*** GIVEN INFORMATION Section Begins ***
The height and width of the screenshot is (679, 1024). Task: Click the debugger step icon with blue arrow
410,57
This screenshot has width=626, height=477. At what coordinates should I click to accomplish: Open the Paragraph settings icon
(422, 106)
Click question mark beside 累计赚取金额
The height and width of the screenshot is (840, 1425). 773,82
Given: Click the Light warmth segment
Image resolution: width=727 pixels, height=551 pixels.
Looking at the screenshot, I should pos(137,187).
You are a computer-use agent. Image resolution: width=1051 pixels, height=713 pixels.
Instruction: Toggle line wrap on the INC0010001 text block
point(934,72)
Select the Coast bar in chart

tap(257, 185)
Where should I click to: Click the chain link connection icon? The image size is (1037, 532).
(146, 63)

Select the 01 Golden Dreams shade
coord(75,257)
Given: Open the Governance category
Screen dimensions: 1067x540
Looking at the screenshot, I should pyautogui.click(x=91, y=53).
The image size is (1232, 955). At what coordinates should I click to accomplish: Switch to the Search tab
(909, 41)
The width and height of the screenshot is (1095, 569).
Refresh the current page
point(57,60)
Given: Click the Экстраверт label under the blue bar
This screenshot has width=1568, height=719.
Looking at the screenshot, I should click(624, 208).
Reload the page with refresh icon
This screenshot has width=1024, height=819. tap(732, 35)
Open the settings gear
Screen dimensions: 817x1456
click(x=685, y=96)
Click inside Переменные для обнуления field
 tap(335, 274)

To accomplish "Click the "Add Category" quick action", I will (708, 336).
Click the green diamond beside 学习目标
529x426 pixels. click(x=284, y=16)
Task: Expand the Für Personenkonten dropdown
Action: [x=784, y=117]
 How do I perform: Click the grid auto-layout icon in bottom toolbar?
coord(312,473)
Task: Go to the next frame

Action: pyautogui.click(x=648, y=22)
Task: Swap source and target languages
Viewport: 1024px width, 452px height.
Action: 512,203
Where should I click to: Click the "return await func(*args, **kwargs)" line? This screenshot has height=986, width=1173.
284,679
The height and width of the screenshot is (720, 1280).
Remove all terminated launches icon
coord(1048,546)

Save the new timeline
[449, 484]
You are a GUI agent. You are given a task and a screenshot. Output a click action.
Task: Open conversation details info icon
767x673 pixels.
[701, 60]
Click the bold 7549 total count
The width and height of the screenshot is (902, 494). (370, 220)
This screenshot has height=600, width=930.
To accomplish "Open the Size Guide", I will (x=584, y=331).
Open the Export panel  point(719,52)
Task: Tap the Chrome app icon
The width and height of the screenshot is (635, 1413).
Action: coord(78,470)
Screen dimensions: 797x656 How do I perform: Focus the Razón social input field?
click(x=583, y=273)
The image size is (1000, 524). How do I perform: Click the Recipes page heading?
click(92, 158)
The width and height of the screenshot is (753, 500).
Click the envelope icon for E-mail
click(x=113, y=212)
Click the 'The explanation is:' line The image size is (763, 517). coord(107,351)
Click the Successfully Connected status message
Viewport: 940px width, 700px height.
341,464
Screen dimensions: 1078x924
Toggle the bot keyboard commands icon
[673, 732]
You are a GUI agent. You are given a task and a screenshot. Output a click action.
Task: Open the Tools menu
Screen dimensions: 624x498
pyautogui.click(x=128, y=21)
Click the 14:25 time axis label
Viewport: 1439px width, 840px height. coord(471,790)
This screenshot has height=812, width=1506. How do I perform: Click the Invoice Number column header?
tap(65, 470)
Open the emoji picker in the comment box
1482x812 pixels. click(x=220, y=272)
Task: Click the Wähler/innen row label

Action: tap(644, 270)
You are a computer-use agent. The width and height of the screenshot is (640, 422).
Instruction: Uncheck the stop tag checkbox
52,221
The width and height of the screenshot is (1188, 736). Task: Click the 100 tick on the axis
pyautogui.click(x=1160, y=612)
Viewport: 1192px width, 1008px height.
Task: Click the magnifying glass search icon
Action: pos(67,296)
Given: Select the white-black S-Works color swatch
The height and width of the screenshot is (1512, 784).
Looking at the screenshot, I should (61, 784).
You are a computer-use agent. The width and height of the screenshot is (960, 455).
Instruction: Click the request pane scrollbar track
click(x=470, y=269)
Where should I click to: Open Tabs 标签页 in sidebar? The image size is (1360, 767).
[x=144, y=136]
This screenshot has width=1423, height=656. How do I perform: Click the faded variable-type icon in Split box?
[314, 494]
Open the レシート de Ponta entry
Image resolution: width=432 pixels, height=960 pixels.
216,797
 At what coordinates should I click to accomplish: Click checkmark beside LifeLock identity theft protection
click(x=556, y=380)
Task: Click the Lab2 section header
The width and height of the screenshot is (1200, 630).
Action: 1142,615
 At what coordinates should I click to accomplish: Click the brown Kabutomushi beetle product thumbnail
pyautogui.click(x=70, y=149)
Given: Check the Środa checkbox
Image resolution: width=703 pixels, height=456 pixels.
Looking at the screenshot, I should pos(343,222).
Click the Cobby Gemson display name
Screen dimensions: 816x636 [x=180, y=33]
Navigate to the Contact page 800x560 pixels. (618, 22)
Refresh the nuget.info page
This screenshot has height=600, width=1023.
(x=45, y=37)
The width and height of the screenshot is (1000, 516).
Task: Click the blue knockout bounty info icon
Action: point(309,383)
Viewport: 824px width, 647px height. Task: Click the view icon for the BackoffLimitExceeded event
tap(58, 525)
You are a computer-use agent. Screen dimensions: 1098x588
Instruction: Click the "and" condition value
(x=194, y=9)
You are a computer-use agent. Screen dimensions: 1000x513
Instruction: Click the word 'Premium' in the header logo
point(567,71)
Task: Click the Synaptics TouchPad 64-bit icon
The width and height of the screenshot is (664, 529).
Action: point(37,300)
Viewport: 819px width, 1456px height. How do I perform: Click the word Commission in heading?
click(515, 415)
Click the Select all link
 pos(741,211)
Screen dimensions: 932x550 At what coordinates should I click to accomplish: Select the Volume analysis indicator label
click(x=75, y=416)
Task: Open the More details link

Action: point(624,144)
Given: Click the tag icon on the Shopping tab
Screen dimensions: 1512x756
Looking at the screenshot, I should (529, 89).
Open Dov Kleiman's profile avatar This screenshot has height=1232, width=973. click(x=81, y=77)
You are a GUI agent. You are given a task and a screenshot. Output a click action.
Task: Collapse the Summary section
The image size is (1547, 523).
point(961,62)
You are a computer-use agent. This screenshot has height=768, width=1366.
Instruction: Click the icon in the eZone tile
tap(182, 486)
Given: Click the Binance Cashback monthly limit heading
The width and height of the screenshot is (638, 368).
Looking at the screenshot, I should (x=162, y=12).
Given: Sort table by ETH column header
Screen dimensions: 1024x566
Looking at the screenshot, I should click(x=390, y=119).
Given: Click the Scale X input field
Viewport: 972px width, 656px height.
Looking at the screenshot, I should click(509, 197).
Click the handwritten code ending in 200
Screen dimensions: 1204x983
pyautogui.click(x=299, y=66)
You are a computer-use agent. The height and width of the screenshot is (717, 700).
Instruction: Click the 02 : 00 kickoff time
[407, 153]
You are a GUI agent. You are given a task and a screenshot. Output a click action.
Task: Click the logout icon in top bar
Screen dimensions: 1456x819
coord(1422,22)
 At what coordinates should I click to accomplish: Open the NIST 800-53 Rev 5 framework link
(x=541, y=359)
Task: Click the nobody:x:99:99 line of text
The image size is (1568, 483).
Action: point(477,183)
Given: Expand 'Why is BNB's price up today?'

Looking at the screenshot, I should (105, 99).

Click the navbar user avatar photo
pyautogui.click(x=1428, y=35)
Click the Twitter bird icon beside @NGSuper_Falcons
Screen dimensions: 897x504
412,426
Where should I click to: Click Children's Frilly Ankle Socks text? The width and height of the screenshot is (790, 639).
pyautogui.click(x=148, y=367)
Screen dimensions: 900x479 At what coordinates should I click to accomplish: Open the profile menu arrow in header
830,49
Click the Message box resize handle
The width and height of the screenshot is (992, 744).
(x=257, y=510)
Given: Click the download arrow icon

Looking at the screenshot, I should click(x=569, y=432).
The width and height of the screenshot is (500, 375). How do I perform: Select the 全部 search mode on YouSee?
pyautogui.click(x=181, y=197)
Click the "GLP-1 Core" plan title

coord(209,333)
*** GIVEN INFORMATION Section Ends ***
▶ TASK ITEM: All lines that include the word "will" must be copied from the material above.

▶ THE COMPLETED TASK:
To accomplish "Click the "Add Category" quick action", I will (708, 336).
To accomplish "Open the Size Guide", I will (x=584, y=331).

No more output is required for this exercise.